Hurricane Sandy has come and gone and I am safe and sound here in coastal New York, still with electric power and a working telephone, missing cable television service but connected to the outside world via the internet. Considering the tremendous wind and water damage all around me and the tragic death toll, I am quite lucky and truly grateful.
From the White House, President Obama has been coordinating storm response from the White House. Mitt Romney, on the other hand, has been dodging questions about his primary campaign call to cut funding for the Federal Emergency Management Agency.
At a campaign rally in Kettering, Ohio, that was hastily repurposed as a hurricane relief event but nonetheless opened – incredibly, if not surprisingly - with a Romney biographical video, the candidate didn’t respond to what press accounts have reported were 14 direct questions about FEMA funding.
It was a typically tortured answer from Romney at one of the Republican primary debates earlier this year behind the barrage of questions, when he included FEMA in a federalist argument about devolving funding and power to the states, specifically with regard to disaster relief. “Absolutely,” he said when asked if he’d support shutting the agency down and having the states handle emergency relief on their own.
"Every time you have an occasion to take something from the federal government and send it back to the states, that's the right direction. And if you can go even further, and send it back to the private sector, that's even better.”
Whether Romney really would defund FEMA as president is uncertain, and probably unlikely. We all know Romney works hard at not saying what he means or meaning what he says. Most likely he was simply doing what he does instinctively—pandering to a particular audience to win a few more votes.
The response to Hurricane Sandy demonstrates why the federal government must be involved in disaster relief, particularly when our country is hit with a massive natural disaster that does crosses state lines.
Staunch Romney supporter Governor Chris Christie of New Jersey, speaking on Tuesday morning’s “Today” show, had praise for Romney’s opponent:
“The federal government’s response has been great. I was on the phone at midnight again last night with the president, personally.
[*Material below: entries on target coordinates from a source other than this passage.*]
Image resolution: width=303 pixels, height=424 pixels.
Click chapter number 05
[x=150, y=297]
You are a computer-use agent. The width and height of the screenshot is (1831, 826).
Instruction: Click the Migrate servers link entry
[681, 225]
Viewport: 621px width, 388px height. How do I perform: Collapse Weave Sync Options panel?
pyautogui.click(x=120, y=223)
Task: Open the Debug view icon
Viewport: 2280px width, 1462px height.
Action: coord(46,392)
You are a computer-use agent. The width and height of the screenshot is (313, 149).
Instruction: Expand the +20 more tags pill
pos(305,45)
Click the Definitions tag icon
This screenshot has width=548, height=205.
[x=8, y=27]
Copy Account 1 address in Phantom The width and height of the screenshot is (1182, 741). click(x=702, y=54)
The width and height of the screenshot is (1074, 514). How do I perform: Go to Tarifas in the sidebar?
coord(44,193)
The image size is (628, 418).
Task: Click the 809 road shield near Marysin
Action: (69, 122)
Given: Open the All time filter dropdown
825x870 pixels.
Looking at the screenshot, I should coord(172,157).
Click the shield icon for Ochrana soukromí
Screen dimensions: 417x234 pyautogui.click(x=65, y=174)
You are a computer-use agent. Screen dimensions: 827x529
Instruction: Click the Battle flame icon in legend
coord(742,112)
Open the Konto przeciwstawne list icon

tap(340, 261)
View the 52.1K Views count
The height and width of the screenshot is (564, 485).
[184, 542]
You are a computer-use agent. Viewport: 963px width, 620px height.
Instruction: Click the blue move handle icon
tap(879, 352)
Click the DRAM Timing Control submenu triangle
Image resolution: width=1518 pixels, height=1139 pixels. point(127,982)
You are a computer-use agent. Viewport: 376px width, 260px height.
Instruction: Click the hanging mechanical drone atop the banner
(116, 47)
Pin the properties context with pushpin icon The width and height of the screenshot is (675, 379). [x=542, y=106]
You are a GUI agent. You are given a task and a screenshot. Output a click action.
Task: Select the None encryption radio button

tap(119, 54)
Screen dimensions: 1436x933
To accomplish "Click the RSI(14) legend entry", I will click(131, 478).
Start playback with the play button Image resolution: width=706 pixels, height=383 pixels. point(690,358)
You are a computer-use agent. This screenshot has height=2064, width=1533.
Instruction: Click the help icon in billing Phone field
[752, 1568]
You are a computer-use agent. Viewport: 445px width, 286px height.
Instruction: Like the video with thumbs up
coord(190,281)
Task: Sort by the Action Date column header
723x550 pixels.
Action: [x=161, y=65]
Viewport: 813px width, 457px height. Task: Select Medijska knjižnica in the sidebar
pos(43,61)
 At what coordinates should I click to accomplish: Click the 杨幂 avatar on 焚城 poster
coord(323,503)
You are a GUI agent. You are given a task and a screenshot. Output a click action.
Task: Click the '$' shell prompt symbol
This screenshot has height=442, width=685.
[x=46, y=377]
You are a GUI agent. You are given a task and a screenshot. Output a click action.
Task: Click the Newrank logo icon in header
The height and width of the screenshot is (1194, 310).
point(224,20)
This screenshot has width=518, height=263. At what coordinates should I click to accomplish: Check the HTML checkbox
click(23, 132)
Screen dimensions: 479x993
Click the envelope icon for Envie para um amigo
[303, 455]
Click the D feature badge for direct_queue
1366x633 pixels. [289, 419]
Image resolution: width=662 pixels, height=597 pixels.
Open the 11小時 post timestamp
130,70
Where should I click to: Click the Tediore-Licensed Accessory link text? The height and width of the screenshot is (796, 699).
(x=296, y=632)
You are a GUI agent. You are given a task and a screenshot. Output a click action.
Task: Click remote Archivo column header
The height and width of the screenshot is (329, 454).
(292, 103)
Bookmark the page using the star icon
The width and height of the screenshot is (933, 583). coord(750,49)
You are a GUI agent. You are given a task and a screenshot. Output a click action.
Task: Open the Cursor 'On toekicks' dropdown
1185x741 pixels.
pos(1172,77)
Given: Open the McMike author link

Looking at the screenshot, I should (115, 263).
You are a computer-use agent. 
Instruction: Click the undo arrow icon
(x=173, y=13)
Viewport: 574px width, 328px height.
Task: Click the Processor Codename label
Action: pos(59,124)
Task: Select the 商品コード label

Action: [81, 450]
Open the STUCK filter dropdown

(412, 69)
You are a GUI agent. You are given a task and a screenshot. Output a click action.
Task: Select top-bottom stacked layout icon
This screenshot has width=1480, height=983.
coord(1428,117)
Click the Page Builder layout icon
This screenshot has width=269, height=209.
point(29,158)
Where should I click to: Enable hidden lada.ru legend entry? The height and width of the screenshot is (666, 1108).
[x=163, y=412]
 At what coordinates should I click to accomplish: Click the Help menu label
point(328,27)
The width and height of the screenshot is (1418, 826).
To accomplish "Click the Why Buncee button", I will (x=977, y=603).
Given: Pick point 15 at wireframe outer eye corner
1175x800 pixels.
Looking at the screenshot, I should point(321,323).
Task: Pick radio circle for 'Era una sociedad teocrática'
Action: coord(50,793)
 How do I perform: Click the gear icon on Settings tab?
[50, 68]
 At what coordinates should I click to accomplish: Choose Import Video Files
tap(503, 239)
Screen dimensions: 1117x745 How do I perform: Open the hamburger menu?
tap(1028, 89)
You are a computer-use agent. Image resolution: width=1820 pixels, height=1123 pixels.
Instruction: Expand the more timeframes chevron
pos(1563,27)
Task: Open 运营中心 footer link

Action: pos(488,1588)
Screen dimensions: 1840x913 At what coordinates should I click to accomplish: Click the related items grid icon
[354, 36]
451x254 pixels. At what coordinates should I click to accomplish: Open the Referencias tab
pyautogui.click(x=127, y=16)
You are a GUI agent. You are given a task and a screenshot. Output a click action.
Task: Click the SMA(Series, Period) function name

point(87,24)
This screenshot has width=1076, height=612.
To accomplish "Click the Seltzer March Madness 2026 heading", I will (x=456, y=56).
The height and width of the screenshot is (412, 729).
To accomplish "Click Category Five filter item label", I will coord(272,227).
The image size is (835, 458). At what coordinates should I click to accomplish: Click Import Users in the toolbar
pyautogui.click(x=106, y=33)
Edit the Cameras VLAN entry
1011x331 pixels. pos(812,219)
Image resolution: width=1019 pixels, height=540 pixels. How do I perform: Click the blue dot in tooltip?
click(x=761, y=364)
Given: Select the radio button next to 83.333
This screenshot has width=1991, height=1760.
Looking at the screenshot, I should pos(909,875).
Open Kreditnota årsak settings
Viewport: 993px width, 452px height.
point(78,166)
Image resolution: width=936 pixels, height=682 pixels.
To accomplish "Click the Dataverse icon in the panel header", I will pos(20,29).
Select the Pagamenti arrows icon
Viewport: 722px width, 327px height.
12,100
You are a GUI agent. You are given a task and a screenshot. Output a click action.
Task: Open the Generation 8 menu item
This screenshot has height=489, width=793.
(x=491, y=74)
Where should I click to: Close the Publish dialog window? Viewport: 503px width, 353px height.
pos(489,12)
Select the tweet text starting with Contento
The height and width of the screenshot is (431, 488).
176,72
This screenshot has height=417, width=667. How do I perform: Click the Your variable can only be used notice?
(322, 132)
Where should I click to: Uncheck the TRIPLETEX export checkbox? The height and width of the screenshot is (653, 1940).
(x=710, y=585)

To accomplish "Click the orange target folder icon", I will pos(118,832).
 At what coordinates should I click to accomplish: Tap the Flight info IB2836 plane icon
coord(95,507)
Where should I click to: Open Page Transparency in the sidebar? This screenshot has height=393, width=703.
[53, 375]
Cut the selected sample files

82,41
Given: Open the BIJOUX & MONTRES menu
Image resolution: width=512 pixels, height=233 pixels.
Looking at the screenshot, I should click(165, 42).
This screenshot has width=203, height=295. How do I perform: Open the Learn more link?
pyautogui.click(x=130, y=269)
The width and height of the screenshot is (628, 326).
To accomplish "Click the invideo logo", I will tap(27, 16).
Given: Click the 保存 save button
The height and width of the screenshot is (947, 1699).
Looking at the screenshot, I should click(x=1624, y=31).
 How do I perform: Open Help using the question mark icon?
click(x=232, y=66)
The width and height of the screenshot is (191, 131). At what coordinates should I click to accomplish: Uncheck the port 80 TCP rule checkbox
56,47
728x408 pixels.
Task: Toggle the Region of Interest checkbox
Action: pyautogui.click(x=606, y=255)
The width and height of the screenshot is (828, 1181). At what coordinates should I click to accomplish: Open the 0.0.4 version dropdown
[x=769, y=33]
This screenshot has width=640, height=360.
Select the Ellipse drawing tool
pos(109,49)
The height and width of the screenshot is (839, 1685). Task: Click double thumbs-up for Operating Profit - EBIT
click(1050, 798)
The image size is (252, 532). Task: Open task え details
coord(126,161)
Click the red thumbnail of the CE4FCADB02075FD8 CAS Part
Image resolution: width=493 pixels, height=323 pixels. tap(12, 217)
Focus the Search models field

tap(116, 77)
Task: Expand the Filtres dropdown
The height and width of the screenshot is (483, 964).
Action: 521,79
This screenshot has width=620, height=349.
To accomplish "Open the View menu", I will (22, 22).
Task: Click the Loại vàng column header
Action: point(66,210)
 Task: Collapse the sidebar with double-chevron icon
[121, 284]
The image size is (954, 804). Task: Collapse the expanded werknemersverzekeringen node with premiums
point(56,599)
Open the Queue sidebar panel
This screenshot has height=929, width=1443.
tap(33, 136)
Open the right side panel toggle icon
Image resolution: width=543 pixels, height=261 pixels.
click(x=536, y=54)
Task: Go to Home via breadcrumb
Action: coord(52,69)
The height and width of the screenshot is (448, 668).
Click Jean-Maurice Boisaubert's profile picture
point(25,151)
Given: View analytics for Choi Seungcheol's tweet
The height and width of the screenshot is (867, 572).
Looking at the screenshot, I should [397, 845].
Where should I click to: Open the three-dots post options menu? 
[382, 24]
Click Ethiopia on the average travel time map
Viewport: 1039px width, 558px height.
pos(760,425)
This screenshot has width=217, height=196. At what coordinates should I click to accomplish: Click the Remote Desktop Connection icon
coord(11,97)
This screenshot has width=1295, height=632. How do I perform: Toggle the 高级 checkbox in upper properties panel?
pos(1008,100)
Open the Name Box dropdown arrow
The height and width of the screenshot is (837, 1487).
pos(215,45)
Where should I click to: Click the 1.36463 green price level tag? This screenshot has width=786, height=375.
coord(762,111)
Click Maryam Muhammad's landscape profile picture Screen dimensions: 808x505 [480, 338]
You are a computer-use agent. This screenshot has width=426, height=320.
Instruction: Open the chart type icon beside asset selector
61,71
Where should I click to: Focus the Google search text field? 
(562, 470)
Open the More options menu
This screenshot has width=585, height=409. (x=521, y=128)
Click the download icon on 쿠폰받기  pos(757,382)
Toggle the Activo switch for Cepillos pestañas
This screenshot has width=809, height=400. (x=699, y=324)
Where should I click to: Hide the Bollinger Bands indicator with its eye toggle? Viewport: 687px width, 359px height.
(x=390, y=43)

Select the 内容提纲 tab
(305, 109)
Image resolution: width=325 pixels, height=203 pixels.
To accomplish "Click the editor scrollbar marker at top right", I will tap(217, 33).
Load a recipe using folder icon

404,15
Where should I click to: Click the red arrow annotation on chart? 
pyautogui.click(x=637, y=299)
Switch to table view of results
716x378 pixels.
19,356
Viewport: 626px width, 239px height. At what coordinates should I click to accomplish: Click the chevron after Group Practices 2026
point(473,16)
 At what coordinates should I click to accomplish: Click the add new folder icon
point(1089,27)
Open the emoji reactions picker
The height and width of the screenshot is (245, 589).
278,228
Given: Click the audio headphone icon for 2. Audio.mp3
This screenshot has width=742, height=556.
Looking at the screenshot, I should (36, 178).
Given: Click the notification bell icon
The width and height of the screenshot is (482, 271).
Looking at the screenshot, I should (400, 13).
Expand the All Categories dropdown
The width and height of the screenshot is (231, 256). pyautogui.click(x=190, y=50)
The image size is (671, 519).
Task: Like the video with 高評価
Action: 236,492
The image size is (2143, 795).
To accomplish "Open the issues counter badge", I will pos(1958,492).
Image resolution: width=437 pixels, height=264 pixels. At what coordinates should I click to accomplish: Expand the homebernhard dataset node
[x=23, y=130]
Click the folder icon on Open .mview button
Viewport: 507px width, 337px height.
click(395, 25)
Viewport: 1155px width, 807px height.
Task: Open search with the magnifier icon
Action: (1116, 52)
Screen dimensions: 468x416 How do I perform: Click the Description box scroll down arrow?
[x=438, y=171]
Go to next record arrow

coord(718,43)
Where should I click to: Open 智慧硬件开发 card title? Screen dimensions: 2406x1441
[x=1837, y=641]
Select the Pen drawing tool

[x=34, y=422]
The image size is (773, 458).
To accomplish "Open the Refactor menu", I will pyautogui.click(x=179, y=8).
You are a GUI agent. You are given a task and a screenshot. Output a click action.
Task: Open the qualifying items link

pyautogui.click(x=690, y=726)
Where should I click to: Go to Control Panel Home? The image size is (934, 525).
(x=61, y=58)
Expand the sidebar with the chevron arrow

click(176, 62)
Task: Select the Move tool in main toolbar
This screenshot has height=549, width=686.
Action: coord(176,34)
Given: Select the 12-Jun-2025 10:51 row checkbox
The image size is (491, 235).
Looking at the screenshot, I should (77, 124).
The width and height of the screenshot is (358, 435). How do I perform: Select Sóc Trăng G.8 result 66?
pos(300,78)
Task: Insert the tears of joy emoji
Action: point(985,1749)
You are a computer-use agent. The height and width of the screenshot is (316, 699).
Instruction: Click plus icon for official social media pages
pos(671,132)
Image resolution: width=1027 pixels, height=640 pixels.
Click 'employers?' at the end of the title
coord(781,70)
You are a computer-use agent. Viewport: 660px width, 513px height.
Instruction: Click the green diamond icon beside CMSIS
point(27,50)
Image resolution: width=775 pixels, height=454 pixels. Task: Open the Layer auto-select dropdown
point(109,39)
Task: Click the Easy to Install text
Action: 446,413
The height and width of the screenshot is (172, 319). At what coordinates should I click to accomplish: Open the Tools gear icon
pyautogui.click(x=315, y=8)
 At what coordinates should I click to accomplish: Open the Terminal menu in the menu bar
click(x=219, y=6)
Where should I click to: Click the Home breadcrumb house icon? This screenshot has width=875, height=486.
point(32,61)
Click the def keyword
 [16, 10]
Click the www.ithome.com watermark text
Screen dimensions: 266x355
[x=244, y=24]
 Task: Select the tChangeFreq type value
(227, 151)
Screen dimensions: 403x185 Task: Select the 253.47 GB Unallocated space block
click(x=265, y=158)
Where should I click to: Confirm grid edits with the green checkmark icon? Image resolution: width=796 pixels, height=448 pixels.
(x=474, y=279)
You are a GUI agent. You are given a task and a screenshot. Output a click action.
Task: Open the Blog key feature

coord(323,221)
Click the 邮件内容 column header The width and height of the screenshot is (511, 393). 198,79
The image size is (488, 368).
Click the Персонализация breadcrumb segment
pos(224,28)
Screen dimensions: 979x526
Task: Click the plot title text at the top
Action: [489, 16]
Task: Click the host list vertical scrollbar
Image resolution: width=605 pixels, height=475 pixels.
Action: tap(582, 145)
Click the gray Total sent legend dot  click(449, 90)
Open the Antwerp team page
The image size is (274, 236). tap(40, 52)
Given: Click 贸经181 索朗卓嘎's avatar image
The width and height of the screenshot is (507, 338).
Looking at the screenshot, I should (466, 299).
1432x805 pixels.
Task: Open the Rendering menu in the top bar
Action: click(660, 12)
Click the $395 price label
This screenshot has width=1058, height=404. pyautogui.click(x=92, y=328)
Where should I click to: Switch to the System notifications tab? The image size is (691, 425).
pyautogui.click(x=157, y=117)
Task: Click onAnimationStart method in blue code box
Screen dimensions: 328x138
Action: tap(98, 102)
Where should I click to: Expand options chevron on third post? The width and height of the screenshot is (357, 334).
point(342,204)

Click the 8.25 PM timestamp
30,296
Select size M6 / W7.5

He has expedited the designation of New Jersey as a major disaster area… The president has been outstanding in this. The folks at FEMA, Craig Fugate, and his folks have been excellent.”
That’s the purpose of FEMA, and, truth be told, one of the purposes of a national government: to help our states and our citizens recover from disasters that they could not afford to handle by themselves. Conservative ideologues may want to believe they built everything themselves, but they sure aren’t equipped to fix everything themselves.
Romney’s running mate Paul Ryan’s 2012 budget proposal called for disaster relief funding to “be fully offset within the discretionary levels provided in this resolution.” Put simply, whenever a disaster occurs and the federal government steps into help, the cost of the response would be required to be met with cuts in other nondefense discretionary budget items. President Obama and the Democrats have vigorously opposed such a system.
All responsible citizens should oppose such a system. Disaster relief is an essential role of the federal government. Hamstringing this role in ideological debates is only courting further disaster (can you imagine Halliburton in a privatized emergency relief role?) and reflects the degree to which Republicans have become frighteningly isolated from reality.
It also exposes the dangerous corner into which candidates like Mitt Romney paint themselves when they stoop to pander to the ideologues.